The oil industry intentionally sent reserves out of the Midwest and exported other supplies to foreign countries earlier this year to artificially create shortages, a new study asserts.
Those actions — and not new federal environmental requirements as the industry has consistently claimed — caused gasoline pump prices to soar beyond $ 2 a gallon in Chicago and Milwaukee, according to a report Wednesday by the Foundation for Taxpayer and Consumer Rights.
“These inventories should have been built up in anticipation of the spring and summer drive season,” said Jamie Court, executive director of the nonprofit California group. “But instead, they were transferred out of the area, and even to places such as the Southwest — Texas — where more than ample supplies existed.
“The effect was to drive prices up, due to the creation of an artificial shortage,” he added.

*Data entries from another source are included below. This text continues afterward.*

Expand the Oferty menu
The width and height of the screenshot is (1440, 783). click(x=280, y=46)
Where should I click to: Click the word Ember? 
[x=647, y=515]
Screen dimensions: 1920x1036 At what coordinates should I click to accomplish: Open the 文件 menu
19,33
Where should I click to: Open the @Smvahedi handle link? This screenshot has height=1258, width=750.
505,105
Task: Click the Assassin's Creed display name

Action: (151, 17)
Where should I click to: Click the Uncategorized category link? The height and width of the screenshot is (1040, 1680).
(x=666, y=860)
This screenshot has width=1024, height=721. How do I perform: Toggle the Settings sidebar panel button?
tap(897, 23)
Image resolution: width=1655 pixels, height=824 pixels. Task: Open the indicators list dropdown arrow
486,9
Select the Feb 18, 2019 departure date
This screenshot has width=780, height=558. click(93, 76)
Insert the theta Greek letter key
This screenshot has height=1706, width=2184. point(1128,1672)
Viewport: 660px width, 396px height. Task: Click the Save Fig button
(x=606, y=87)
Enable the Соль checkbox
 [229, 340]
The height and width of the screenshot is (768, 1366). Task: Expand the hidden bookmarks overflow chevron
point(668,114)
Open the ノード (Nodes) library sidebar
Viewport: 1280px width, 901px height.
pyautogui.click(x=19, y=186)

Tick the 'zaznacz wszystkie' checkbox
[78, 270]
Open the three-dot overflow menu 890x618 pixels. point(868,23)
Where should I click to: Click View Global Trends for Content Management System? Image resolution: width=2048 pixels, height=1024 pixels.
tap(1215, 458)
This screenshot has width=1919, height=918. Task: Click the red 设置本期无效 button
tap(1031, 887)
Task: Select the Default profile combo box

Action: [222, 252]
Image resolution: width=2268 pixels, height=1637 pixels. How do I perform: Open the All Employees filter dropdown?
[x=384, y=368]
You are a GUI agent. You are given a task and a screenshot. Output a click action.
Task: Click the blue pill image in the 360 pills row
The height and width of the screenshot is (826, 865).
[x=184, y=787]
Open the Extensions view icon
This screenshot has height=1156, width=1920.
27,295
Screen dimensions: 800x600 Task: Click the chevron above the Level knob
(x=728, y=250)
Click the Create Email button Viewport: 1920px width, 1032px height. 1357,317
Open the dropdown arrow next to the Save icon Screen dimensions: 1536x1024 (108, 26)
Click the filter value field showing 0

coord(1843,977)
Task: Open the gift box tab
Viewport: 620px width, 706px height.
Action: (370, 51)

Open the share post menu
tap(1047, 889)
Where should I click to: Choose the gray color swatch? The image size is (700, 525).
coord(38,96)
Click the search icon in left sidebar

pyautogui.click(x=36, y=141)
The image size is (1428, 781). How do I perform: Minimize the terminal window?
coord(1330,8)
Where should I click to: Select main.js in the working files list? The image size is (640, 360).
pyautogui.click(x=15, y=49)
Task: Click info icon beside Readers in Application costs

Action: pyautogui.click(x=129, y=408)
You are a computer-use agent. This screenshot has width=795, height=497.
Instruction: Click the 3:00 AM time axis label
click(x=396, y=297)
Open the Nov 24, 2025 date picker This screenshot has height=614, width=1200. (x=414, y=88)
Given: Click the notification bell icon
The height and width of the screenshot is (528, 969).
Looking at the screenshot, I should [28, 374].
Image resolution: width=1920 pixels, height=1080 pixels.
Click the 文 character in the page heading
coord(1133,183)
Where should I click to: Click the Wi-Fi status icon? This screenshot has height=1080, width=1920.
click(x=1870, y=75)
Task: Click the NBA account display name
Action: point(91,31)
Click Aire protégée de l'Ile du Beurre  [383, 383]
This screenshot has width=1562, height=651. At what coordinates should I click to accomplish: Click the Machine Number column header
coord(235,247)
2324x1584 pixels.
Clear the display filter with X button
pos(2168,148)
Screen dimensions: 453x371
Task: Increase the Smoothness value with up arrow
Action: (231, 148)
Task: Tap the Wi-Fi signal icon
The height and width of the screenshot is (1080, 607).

Dave Sykuta, executive director of the Illinois Petroleum Council, the trade group representing major Illinois refiners such as Shell, Mobil and BP Amoco, had not read the study but was aware of the findings. He called them flawed.
“Their conclusions are completely at odds with what the (U.S.) Department of Energy has come up with and the Federal Trade Commission has come up with,” he said.
The study recommends, among other things, creating a uniform standard of gasoline so the industry can’t take advantage of a given region, beefing up antitrust laws and imposing limits on the flow of exports.